Checking in is a hassle but it’s worth it when you consider the local paddling center gets to access this Class IV whitewater course free of charge. Not a bad arrangement when you’re training Team USA and hosting national championships on a course that’s—get this—heated.
When sub-zero temperatures descend on Maryland and the Potomac River freezes over, athletes like canoe slalom Olympian Ashley Nee can check into the only heated whitewater course in the country. Access to the course has become more restricted in recent years because of NRG Energy’s increased security concerns. Currently about 100 members of the Potomac Whitewater Racing Center are on the access list for the course. Regular use of the course is limited to U.S. National Team members.

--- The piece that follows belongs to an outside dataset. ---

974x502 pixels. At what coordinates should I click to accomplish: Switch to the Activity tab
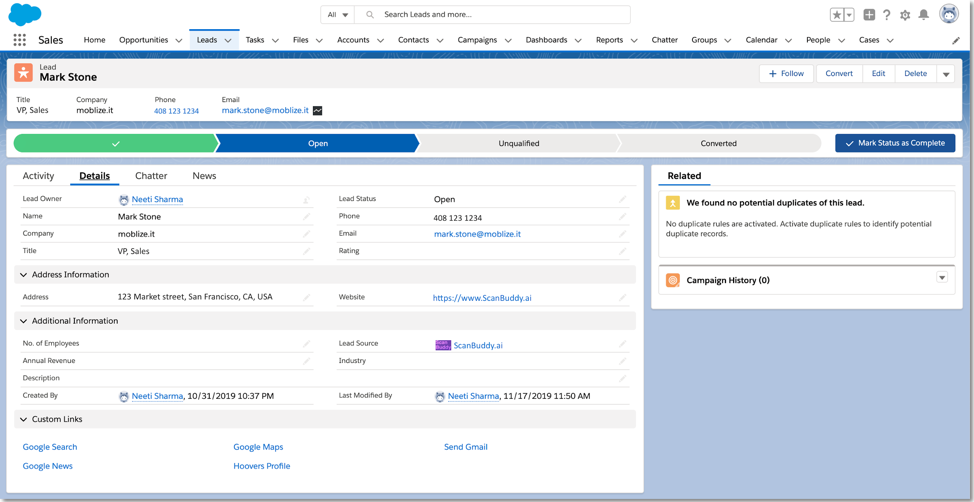(38, 176)
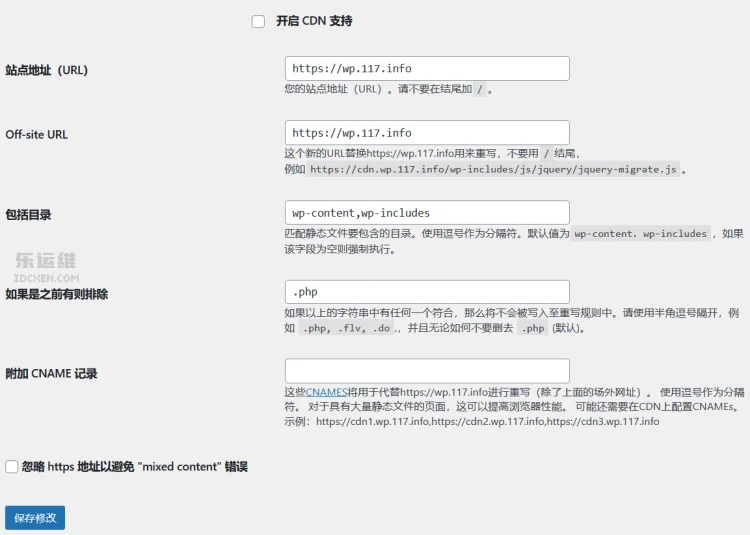Click the default value code wp-content. wp-includes

coord(641,234)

First, you should know there aren’t heating elements in the course. The generating station, currently run by NRG Energy, diverts Potomac River freshwater through their system to cool the machinery that powers more than 400,000 homes. The warmed outflow is then returned to the river. This arrangement has been in place since the course was built in 1991 in preparation for the Olympic Games in Spain. NRG Energy says they occasionally run the pumps for the paddlers even when the plant isn’t running, as a courtesy.
When Nee, a Maryland native, first started paddling the course at 14, there were just two steam-billowing stacks. She took one look at the boiling rapids and a daunting hole at the bottom of the course and declared with confidence there was no way she was getting in her boat. Six months later with newfound confidence she was back and hasn’t missed a year on the course since. She recalls a day last year when the temperature dropped to 17 degrees Fahrenheit and despite a comical ice build-up on her helmet she carried on her training as usual while her coach snapped pictures of her icy costume.
Nee, who is now on a first name basis with most of the security team, has learned to live her life by the sometimes unpredictable pumping schedule of the Dickerson course. Her training begins when she gets an email that says, ‘Dickerson is confirmed.’ This means the plant is generating and soon water will be pumping through the course at nearly 660 cfs, creating dynamic eddies, drops and hydraulics as the frothy gush passes over underwater concrete gumdrops and squeezes between the wing dams.
The 900-foot-long concrete chute, complete with hanging gates is uniquely designed to simulate competitive canoe slalom, perfect for training athletes, while coaches and onlookers can follow along the course on the grass from one of the protruding water level platforms.
The course only ever let down once. It was at the 2004 National Championships and Adam Van Grack, chair of USA Canoe/Kayak and long-time Dickerson paddler, remembers that day well. Due to a passing storm the Potomac River had risen to twice its normal height, flattening the whitewater features, leaving the rapids Class I at best.
“At that point all the racers had already shown up that morning,” says Van Grack with a laugh. “So the head of the U.S. National Team adjusted all the gates and we had the canoe slalom Whitewater National Championships on what is essentially flatwater.”
That day aside, the Dickerson Whitewater Course has stood the test of time. Since it was built, every whitewater slalom athlete that has represented the U.S. in the World Championships or Olympic Games has trained and competed on the course.